[Aztlan] Southeastern US/Mesoamerican language contacts
Nick Hopkins
nickhopkins at live.com
Fri Aug 28 14:51:52 CDT 2009
Good stories do get around. In the 1960s I recorded a version of Oedipus told by a monolingual speaker of Chuj (a Mayan language in NW Guatemala), and it matched the original right down to the riddle that had to be solved to win the bride (What walks on four legs in the morning...). And incorporated into the Coyote-Rabbit trickster tales were the episodes that we know of as the Br'er Rabbit stories, originally African tales (like Tar Baby). (BTW I don't think these go back to an ancient common origin.)
Nick Hopkins
> From: michaelruggeri at mac.com
> To: robertleonardhall at sbcglobal.net
> Date: Fri, 28 Aug 2009 14:36:19 -0500
> CC: aztlan at lists.famsi.org
> Subject: Re: [Aztlan] Southeastern US/Mesoamerican language contacts
>
> Robert,
>
> I agree that much of this mythology has its roots far back into the
> hunting/gathering past in the Americas.
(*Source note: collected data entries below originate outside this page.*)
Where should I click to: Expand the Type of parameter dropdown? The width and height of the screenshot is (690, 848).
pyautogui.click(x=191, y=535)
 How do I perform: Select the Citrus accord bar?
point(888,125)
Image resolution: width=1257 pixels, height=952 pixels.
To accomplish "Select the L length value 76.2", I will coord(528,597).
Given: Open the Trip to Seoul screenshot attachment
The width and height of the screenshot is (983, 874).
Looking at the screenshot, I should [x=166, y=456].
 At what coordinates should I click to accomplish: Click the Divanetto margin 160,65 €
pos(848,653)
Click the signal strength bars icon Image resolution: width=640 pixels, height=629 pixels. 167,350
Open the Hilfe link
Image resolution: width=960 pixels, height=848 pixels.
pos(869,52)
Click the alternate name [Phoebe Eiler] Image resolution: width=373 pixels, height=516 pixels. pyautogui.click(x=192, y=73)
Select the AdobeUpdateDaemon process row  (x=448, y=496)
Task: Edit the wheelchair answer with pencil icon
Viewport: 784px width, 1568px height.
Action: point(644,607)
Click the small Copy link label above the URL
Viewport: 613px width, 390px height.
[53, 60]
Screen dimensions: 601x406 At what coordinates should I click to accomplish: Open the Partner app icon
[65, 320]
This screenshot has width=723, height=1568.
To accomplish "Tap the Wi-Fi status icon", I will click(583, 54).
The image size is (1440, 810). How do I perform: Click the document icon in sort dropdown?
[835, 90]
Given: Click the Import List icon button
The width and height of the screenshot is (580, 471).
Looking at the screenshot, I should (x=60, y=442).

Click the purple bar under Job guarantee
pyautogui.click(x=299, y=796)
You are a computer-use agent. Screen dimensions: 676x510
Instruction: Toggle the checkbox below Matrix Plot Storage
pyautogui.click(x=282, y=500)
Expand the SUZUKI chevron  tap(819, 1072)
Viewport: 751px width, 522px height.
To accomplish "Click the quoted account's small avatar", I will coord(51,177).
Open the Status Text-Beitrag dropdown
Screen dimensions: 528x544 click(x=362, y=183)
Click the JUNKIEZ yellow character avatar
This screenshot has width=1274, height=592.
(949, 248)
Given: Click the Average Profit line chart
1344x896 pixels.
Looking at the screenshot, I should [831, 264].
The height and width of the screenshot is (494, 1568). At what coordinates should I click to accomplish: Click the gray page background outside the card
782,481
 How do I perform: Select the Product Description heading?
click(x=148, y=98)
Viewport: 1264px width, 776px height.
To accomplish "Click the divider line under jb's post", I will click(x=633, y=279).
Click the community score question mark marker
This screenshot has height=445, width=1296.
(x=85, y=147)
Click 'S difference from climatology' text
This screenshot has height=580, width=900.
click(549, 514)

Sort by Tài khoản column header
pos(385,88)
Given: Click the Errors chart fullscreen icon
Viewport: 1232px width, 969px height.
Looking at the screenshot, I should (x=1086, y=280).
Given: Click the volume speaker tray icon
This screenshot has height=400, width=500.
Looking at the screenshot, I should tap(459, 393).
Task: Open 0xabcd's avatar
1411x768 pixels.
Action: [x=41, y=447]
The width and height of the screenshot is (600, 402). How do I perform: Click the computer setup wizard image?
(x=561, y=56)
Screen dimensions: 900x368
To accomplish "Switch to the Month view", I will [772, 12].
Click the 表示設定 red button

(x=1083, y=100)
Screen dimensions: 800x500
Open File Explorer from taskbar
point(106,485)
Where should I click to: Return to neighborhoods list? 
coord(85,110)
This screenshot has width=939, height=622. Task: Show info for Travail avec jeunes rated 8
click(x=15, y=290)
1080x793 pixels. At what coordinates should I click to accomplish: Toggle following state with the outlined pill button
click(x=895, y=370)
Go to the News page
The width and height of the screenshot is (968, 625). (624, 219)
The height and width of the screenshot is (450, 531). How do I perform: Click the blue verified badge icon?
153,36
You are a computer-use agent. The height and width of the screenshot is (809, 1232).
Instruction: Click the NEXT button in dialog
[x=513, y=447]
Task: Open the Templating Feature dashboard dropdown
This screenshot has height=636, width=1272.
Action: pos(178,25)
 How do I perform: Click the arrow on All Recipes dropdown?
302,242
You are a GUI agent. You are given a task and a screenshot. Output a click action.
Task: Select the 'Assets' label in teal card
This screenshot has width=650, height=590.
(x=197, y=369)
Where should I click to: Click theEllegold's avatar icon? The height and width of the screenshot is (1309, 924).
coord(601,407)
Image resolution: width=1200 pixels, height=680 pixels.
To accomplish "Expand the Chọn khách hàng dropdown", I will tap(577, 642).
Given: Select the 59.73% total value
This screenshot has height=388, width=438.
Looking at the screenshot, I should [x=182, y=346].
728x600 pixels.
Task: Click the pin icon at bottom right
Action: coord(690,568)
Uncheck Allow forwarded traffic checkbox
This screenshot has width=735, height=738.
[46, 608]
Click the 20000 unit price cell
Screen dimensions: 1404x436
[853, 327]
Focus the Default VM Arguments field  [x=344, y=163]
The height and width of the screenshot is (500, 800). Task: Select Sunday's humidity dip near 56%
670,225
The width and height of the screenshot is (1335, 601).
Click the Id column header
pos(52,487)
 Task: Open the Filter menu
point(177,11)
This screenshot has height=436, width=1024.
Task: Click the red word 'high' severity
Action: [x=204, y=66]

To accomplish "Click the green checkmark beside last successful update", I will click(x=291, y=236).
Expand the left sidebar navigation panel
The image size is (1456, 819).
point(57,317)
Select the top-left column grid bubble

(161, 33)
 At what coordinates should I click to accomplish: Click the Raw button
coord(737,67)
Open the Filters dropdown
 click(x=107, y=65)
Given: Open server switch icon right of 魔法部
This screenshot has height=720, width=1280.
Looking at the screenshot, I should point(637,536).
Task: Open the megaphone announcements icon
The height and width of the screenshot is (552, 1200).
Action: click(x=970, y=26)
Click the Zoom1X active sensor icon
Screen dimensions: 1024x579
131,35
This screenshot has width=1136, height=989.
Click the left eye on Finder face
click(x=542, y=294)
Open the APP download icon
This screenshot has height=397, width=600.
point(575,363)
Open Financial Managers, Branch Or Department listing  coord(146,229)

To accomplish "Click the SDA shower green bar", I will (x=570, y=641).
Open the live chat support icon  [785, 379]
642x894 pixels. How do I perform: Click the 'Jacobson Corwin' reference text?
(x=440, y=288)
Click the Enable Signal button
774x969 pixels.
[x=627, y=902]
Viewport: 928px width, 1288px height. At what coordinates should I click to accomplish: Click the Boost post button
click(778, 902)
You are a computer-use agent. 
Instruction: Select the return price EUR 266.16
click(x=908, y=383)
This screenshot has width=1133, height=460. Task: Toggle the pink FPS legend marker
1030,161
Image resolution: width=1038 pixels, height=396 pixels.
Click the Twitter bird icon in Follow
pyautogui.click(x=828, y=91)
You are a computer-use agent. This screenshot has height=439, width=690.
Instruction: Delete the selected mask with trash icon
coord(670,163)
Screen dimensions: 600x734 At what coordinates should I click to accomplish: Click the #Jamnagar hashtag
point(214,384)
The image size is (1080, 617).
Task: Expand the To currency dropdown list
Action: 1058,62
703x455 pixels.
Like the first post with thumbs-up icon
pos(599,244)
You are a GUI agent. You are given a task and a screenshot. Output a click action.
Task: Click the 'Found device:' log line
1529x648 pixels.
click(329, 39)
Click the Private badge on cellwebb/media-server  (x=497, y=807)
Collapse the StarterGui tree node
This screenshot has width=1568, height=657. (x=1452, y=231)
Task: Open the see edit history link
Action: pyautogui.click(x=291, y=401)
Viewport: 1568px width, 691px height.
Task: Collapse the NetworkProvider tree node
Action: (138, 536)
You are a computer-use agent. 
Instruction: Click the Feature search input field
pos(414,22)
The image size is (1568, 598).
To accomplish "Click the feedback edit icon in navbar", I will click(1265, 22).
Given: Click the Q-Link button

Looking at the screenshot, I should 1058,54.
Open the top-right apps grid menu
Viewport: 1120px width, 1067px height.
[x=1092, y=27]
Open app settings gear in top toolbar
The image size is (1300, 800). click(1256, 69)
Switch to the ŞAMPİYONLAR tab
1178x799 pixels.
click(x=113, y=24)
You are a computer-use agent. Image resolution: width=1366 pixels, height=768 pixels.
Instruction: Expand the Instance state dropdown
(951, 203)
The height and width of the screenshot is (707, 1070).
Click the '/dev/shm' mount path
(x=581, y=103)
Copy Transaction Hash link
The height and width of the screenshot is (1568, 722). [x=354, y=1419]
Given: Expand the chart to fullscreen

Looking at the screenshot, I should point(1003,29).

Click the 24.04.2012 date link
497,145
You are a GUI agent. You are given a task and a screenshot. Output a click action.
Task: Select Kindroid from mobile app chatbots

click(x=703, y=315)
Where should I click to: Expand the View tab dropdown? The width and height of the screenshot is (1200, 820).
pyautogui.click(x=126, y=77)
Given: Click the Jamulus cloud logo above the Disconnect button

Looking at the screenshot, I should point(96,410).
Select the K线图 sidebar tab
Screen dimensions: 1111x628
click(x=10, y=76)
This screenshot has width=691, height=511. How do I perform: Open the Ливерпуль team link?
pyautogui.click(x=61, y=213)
The stories are very ancient
> and traveled through the Americas at a very early time. I believe that
> some of these mythologies were brought by hunting/gathering shaman all
> the way from Asia and the myths were then fleshed out by later peoples
> already familiar with the main concepts behind the ancient myths. That
> would explain a lot of the strange similarities between tales told
> north of the Rio Grande and those in Mesoamerica.